Re: [HACKERS] Logical decoding slots can go backwards when used from SQL, docs are wrong

2016-03-16 Thread Craig Ringer
Attached is a patch to mark a logical replication slot as dirty if its
confirmed lsn is changed.

Aesthetically I'm not sure if it's better to do it per this patch and call
ReplicationSlotMarkDirty after we release the spinlock, add a new
ReplicationSlotMarkDirtyLocked() that skips the spinlock acquisition, or
add a bool is_locked arg to ReplicationSlotMarkDirty and update all call
sites. All will have the same result.

I've confirmed this works as expected as part of the failover slots test
suite but it'd be pretty seriously cumbersome to extract. If anyone feels
strongly about it I can add a test that shows that

- start master
- create slot
- do some stuff
- replay from slot
- fast-stop master
- start master
- replay from slot

doesn't see the same data a second time, but if we repeat it using
immediate stop it will see the same data when replaying again.

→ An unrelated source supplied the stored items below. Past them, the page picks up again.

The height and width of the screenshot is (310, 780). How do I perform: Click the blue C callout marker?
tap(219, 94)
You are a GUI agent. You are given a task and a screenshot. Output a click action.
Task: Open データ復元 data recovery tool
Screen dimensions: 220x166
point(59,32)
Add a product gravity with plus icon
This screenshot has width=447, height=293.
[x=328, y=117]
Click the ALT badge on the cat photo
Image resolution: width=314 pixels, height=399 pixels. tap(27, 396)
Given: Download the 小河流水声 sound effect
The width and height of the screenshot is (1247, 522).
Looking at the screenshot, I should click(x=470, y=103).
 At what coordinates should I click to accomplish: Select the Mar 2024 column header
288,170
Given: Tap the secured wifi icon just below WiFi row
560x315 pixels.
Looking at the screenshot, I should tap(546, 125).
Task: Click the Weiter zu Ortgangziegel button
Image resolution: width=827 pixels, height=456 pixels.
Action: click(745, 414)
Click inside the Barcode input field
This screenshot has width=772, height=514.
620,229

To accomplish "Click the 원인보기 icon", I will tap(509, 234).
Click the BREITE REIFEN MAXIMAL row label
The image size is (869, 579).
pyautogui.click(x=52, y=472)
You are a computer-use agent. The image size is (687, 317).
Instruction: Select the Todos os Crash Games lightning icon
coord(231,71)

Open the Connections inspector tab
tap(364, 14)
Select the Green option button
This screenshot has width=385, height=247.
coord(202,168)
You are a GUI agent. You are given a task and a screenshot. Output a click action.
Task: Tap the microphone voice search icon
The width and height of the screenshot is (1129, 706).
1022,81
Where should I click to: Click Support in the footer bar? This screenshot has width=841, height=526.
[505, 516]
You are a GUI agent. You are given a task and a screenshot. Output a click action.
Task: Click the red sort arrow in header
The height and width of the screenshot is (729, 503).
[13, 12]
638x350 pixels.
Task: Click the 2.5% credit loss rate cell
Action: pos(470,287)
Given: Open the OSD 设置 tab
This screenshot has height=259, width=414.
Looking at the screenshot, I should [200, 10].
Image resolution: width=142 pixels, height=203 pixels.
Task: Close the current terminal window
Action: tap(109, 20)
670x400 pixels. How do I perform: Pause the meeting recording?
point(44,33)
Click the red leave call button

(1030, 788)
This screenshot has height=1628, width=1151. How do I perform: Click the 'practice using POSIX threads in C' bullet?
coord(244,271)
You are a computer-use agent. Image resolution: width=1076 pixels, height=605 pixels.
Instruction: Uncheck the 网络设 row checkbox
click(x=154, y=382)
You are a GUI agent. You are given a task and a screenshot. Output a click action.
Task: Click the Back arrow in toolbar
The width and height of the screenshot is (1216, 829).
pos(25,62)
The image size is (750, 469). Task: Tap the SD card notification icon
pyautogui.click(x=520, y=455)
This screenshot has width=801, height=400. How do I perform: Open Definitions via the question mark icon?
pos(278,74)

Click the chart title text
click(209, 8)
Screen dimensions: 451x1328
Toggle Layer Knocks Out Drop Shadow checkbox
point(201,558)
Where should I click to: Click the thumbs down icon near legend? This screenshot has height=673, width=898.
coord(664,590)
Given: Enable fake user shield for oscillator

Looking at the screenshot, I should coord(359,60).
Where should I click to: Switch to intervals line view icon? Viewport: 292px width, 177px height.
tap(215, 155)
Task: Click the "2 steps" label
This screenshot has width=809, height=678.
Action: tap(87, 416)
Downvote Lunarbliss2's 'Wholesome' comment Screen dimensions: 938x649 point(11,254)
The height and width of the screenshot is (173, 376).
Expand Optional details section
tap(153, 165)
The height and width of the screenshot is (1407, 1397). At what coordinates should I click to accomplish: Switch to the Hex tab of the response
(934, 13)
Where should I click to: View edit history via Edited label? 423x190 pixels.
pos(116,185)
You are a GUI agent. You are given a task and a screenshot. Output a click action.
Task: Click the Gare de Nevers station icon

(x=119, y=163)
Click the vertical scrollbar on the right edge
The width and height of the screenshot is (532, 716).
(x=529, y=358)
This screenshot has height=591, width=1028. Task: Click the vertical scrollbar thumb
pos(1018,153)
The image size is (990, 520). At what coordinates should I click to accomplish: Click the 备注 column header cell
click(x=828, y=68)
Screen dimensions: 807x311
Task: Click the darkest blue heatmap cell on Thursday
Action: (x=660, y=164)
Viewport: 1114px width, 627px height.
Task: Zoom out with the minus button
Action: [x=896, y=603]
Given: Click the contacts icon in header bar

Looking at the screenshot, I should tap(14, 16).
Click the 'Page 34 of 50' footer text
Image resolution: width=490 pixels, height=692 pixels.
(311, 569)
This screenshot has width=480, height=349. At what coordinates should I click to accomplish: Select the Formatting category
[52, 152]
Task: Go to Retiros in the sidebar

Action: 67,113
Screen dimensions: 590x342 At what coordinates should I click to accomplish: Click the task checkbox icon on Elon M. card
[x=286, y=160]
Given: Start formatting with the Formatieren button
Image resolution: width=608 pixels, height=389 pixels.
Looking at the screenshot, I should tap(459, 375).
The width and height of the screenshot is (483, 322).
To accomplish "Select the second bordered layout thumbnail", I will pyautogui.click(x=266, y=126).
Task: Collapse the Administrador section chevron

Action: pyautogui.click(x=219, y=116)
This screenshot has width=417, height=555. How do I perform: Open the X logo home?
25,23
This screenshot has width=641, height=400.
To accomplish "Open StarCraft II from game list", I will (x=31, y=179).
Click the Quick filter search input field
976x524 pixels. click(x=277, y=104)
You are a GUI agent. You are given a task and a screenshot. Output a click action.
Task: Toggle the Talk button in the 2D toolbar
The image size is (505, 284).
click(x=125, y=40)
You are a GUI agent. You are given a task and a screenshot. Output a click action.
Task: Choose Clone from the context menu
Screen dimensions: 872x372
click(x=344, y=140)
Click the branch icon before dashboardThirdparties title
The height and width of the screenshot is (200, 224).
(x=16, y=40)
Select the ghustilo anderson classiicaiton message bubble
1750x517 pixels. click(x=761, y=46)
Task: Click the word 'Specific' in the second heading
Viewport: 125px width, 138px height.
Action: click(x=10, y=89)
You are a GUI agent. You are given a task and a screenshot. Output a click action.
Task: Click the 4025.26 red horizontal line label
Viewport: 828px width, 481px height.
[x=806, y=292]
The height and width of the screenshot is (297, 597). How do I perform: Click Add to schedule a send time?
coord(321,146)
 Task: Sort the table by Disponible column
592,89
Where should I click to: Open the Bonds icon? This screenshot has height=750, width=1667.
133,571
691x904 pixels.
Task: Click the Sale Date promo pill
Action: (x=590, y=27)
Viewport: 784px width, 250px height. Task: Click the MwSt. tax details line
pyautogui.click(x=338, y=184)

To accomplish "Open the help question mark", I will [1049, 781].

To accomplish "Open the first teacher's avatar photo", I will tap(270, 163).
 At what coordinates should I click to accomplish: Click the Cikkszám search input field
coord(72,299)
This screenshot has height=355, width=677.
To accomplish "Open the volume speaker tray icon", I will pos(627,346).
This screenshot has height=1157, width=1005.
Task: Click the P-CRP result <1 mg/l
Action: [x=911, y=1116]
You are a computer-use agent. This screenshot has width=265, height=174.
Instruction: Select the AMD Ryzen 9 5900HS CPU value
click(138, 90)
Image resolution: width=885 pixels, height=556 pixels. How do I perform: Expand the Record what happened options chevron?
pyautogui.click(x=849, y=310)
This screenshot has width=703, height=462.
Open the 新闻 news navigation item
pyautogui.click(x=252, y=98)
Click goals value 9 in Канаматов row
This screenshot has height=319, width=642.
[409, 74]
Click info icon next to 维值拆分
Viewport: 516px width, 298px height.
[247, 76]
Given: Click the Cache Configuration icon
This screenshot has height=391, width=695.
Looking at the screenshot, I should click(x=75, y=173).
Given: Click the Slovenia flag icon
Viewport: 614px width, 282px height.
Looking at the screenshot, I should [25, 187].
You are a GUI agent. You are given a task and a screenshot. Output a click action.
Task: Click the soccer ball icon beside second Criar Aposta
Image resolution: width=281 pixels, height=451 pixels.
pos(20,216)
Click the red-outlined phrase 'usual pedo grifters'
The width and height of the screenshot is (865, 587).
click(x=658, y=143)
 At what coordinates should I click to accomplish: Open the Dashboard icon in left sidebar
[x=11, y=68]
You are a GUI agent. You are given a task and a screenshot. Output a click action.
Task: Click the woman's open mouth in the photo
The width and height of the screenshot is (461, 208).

Also attached is another patch to amend the docs to reflect the fact that a
slot can actually replay the same change more than once. I avoided the
strong temptation to update other parts of the docs nearby.

Both these are fixes that should IMO be applied to 9.6.

-- 
 Craig Ringer   http://www.2ndQuadrant.com/
 PostgreSQL Development, 24x7 Support, Training & Services
From e2bda9fa26f9d92059490d2b9ea7c37ae45f81b1 Mon Sep 17 00:00:00 2001
From: Craig Ringer 
Date: Wed, 16 Mar 2016 15:12:34 +0800
Subject: [PATCH] Dirty replication slots when confirm_lsn is changed

---
 src/backend/replication/logical/logical.c | 62 +--
 1 file changed, 42 insertions(+), 20 deletions(-)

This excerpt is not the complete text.